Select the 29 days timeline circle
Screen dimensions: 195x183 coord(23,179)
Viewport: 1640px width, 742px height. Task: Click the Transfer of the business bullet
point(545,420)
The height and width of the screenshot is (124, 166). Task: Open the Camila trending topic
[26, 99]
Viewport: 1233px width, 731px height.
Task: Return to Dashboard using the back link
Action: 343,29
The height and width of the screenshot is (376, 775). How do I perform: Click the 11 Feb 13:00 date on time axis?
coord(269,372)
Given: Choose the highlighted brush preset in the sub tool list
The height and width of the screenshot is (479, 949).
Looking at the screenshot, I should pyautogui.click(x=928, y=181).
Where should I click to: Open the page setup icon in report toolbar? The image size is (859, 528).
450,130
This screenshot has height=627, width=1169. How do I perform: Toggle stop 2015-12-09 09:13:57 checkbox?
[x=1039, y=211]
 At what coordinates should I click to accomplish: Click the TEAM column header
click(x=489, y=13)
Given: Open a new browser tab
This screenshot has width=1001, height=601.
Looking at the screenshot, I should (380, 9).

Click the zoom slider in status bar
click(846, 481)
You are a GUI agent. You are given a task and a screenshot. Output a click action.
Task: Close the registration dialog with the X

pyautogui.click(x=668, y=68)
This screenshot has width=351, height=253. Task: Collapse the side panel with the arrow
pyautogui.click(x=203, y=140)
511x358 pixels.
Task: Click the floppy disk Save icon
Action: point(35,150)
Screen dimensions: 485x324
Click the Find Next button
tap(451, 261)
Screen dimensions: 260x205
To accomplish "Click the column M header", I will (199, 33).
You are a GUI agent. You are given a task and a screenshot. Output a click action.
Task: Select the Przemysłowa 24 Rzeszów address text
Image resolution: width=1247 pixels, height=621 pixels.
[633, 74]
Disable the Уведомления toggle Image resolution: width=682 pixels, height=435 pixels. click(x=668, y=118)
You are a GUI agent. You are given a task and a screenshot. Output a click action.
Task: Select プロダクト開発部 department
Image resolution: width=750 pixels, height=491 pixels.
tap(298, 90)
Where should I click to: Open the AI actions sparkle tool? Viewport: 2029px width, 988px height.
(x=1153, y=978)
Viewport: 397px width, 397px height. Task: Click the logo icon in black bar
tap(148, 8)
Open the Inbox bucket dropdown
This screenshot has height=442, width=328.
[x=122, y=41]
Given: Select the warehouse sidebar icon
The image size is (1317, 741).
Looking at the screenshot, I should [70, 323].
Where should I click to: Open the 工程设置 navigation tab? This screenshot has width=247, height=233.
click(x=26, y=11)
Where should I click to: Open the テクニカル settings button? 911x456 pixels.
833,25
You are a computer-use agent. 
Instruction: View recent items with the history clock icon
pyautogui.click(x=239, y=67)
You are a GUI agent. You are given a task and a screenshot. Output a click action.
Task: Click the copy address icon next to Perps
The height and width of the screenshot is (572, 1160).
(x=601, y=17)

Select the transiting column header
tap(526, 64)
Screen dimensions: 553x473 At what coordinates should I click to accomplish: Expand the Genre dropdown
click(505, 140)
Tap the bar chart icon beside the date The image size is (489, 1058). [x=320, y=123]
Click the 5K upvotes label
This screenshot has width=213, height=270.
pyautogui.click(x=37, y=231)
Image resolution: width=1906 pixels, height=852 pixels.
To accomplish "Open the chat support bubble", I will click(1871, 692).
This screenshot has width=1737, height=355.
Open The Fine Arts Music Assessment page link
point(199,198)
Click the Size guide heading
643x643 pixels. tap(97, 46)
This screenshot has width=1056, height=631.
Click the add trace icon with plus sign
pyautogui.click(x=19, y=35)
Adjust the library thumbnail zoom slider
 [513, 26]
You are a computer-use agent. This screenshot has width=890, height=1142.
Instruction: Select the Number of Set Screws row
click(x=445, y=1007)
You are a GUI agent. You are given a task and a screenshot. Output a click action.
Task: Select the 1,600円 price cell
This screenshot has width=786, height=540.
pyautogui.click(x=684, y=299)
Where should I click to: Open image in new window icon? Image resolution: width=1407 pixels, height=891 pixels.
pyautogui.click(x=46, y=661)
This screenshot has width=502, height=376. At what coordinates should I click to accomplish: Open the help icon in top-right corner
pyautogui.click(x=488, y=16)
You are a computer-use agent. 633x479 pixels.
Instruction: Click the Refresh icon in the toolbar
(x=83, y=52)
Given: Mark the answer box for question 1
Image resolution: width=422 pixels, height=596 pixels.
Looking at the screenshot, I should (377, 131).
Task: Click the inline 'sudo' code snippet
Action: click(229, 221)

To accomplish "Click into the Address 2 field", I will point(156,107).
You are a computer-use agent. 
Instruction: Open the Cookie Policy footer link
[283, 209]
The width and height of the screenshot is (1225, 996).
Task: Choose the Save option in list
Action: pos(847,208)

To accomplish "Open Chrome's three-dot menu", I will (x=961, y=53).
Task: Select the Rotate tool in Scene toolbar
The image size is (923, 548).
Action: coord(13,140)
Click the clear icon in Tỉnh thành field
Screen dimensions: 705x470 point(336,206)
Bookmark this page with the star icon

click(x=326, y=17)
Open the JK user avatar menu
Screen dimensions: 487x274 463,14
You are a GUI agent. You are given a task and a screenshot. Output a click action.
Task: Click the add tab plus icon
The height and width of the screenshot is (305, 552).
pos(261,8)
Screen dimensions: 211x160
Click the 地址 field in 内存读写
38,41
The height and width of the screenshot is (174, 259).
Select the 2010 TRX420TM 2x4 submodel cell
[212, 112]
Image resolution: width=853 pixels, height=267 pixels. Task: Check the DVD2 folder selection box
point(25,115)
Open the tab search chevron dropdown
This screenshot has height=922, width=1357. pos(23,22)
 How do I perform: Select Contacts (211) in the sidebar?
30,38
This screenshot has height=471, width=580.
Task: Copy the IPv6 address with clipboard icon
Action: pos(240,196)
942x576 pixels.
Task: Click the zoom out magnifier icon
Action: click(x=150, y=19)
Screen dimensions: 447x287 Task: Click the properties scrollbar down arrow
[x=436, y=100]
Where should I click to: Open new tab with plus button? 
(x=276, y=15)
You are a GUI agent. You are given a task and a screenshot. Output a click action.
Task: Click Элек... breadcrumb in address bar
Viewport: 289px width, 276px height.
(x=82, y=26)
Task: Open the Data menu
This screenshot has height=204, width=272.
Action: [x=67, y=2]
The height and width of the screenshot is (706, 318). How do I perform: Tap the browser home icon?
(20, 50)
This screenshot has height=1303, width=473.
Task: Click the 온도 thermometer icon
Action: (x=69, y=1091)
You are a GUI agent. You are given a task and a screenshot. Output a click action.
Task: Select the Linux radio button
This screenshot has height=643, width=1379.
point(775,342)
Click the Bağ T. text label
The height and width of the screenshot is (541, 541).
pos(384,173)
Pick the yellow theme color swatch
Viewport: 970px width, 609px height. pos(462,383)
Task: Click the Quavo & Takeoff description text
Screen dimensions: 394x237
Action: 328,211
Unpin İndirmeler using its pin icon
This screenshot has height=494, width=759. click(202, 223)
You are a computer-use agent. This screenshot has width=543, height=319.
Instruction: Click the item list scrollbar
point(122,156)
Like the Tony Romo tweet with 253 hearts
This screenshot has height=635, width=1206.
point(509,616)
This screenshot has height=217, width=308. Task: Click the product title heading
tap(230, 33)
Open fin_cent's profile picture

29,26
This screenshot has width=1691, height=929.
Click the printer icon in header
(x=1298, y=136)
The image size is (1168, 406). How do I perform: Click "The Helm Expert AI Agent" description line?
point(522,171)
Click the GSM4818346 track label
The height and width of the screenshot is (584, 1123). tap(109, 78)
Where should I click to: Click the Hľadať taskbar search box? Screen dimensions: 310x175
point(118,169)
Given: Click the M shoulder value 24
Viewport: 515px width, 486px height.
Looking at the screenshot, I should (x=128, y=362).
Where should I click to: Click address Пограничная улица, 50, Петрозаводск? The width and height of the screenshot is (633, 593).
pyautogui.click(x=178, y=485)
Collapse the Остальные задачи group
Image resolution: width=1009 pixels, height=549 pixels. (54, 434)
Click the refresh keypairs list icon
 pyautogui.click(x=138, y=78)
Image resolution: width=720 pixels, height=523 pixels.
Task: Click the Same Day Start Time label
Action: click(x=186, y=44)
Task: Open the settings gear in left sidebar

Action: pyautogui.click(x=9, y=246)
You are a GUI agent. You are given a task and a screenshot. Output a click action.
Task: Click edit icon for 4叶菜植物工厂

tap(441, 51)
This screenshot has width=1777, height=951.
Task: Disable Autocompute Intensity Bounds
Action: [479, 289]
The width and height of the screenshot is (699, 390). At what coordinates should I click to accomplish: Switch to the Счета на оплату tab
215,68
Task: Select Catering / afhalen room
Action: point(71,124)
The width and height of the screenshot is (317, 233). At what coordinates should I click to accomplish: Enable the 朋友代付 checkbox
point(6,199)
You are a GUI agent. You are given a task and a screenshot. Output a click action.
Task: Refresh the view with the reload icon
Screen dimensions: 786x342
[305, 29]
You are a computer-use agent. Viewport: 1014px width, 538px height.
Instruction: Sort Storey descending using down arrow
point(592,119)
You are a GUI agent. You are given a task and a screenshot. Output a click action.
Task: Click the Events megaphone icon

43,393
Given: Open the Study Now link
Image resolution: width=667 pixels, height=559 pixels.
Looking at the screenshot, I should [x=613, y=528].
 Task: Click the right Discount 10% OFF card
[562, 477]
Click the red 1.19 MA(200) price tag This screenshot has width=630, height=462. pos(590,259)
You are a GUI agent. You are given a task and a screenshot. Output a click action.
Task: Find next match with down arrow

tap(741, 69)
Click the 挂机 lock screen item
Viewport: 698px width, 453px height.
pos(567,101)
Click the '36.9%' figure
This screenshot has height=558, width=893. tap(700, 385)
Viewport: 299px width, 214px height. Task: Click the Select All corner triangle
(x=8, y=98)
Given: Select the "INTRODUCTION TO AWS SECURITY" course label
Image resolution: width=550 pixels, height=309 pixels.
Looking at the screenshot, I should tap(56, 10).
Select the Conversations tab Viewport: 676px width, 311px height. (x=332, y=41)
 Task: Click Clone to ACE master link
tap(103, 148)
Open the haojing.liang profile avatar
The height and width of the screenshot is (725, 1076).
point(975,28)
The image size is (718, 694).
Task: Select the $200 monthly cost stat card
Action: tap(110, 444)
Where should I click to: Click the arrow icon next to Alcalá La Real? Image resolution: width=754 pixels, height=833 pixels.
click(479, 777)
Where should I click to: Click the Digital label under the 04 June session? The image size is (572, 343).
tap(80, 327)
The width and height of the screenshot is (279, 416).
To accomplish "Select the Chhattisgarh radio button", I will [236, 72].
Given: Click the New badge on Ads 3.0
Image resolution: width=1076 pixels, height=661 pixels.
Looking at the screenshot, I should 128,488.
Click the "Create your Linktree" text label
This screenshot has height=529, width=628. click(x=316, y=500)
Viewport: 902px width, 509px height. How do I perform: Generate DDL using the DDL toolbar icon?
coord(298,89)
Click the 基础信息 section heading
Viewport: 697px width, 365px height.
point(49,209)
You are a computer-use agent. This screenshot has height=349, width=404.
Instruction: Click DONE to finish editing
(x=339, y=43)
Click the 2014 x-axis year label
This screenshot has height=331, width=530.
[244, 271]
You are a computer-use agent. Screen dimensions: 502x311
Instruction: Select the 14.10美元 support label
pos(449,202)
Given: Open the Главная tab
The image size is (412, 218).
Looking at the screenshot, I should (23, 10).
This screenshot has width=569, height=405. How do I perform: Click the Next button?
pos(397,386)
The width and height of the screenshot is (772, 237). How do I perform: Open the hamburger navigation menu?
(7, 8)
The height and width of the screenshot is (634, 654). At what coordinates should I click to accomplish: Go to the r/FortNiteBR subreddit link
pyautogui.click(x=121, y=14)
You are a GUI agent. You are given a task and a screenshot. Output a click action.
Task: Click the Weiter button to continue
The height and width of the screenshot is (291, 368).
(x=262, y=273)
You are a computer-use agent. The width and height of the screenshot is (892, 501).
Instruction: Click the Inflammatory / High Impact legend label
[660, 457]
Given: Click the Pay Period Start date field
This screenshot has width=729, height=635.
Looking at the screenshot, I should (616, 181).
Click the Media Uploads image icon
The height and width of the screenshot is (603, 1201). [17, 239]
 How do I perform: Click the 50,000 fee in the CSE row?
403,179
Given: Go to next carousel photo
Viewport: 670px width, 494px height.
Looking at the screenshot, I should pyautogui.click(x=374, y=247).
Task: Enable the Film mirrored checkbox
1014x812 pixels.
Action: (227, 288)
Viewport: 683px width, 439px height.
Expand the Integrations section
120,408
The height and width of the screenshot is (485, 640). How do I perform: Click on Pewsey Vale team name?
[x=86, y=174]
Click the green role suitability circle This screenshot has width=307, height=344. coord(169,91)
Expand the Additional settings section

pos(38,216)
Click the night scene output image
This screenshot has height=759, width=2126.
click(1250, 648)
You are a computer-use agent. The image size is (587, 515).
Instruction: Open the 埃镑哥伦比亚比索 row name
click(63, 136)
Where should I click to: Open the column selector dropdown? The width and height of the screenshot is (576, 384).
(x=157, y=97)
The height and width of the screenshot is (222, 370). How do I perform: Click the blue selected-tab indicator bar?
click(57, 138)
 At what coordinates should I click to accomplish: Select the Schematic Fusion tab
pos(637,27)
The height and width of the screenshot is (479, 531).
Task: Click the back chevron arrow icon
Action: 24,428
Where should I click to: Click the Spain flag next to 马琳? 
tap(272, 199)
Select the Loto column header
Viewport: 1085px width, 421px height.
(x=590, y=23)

What to do:
Above are some lines. Repeat exactly, and only, those from the line that has "Open the Inbox bucket dropdown" through the line that has "has width=890, height=1142.".

Exercise solution:
Open the Inbox bucket dropdown
This screenshot has height=442, width=328.
[x=122, y=41]
Given: Select the warehouse sidebar icon
The image size is (1317, 741).
Looking at the screenshot, I should [70, 323].
Where should I click to: Open the 工程设置 navigation tab? This screenshot has width=247, height=233.
click(x=26, y=11)
Where should I click to: Open the テクニカル settings button? 911x456 pixels.
833,25
You are a computer-use agent. 
Instruction: View recent items with the history clock icon
pyautogui.click(x=239, y=67)
You are a GUI agent. You are given a task and a screenshot. Output a click action.
Task: Click the copy address icon next to Perps
The height and width of the screenshot is (572, 1160).
(x=601, y=17)

Select the transiting column header
tap(526, 64)
Screen dimensions: 553x473 At what coordinates should I click to accomplish: Expand the Genre dropdown
click(505, 140)
Tap the bar chart icon beside the date The image size is (489, 1058). [x=320, y=123]
Click the 5K upvotes label
This screenshot has width=213, height=270.
pyautogui.click(x=37, y=231)
Image resolution: width=1906 pixels, height=852 pixels.
To accomplish "Open the chat support bubble", I will click(1871, 692).
This screenshot has width=1737, height=355.
Open The Fine Arts Music Assessment page link
point(199,198)
Click the Size guide heading
643x643 pixels. tap(97, 46)
This screenshot has width=1056, height=631.
Click the add trace icon with plus sign
pyautogui.click(x=19, y=35)
Adjust the library thumbnail zoom slider
 [513, 26]
You are a computer-use agent. This screenshot has width=890, height=1142.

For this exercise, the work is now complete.